Stored items:

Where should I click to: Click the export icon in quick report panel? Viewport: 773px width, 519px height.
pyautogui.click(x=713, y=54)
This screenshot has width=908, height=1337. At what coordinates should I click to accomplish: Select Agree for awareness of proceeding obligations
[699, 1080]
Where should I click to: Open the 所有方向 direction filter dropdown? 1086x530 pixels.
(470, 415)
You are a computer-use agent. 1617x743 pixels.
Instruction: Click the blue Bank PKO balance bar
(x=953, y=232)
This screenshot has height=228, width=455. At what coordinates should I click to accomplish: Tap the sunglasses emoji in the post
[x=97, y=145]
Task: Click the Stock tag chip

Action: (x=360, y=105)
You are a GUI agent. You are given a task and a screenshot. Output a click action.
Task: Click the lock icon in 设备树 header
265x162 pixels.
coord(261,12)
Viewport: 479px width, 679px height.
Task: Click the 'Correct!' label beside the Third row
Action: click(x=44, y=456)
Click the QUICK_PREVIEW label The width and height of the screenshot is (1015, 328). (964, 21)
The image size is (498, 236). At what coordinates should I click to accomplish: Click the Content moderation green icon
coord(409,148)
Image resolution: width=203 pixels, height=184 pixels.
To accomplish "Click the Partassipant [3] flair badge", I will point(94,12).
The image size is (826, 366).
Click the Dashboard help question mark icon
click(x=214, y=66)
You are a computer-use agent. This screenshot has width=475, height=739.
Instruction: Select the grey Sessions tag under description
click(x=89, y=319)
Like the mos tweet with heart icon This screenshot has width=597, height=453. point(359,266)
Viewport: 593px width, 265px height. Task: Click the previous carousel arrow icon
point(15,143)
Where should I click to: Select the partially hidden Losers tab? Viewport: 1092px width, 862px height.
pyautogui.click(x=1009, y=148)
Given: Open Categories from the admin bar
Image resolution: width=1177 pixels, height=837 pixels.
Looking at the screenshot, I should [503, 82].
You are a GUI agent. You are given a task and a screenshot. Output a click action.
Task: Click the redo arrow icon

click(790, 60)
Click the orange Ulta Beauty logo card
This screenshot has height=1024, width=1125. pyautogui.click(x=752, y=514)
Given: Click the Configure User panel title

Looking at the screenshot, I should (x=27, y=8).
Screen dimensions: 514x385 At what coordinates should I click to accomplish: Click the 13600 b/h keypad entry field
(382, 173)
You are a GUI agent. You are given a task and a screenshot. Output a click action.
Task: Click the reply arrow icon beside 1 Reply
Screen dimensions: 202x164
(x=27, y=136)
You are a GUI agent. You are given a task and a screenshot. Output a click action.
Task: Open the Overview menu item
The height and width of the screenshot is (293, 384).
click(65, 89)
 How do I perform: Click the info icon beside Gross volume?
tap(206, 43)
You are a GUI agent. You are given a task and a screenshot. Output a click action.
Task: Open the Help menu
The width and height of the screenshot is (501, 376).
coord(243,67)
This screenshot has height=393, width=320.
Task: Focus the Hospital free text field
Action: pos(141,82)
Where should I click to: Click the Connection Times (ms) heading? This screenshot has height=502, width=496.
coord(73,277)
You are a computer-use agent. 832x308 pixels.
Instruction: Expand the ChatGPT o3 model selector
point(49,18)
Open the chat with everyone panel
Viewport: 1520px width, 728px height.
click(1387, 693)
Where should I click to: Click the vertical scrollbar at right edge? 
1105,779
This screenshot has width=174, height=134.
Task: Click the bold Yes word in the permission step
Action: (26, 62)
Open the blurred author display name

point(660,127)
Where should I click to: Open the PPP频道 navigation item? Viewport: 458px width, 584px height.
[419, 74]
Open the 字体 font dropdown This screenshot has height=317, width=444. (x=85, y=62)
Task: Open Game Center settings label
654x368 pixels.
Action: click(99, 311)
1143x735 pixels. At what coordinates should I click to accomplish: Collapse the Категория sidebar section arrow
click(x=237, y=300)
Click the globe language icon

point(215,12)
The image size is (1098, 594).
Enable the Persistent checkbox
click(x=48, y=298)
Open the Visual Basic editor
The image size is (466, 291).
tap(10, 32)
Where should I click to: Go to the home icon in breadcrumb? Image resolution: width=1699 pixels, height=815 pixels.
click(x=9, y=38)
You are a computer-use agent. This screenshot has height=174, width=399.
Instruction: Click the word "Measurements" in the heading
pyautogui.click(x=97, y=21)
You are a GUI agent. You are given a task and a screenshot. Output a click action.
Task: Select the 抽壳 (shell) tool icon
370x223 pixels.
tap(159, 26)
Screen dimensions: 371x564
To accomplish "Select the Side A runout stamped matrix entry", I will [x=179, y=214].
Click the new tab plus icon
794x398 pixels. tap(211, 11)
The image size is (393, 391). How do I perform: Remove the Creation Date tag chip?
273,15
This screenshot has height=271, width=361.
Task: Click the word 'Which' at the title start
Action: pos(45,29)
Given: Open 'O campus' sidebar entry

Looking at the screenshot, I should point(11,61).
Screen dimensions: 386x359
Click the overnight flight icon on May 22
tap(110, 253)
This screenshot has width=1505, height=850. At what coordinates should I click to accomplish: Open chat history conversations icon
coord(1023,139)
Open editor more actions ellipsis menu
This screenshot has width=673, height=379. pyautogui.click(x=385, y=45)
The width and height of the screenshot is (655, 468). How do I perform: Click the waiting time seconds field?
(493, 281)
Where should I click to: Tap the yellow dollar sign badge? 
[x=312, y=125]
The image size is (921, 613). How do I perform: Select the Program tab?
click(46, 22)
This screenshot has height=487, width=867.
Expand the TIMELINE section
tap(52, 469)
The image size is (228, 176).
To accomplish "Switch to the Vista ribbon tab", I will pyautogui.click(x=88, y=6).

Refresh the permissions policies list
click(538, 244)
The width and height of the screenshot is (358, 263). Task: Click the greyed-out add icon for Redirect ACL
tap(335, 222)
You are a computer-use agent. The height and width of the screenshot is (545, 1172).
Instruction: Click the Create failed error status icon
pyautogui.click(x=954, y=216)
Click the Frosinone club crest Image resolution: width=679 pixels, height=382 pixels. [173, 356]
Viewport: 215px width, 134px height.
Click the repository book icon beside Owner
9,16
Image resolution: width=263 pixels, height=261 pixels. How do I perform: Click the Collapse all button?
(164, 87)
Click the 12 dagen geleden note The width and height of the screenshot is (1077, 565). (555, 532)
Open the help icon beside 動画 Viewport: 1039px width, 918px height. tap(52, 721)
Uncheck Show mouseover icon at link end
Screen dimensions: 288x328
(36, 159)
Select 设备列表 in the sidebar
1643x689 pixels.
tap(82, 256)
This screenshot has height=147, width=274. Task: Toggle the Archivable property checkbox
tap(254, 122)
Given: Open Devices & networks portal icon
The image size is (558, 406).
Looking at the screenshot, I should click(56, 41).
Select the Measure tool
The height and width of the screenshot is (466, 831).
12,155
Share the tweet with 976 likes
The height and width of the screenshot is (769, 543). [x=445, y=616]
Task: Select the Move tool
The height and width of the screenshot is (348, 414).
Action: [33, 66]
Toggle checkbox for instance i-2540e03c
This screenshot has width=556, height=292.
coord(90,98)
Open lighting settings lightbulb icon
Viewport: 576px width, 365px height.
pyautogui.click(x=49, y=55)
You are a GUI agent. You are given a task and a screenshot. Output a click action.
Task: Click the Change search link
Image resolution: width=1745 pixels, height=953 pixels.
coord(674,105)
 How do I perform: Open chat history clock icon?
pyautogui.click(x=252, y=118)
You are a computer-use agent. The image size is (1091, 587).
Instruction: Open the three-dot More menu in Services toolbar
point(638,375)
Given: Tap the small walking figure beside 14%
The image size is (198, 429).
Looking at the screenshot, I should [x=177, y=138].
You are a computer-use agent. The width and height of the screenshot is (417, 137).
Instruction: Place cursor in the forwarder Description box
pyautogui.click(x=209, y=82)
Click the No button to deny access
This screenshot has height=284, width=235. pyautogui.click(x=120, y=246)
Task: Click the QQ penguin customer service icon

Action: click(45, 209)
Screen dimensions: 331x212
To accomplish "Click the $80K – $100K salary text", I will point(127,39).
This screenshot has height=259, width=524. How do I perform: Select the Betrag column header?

### What you have to do:
The line containing "Task: Click the QQ" and all lines after it, through the last line of the data, should be retyped exactly.

### Written reply:
Task: Click the QQ penguin customer service icon

Action: click(45, 209)
Screen dimensions: 331x212
To accomplish "Click the $80K – $100K salary text", I will point(127,39).
This screenshot has height=259, width=524. How do I perform: Select the Betrag column header?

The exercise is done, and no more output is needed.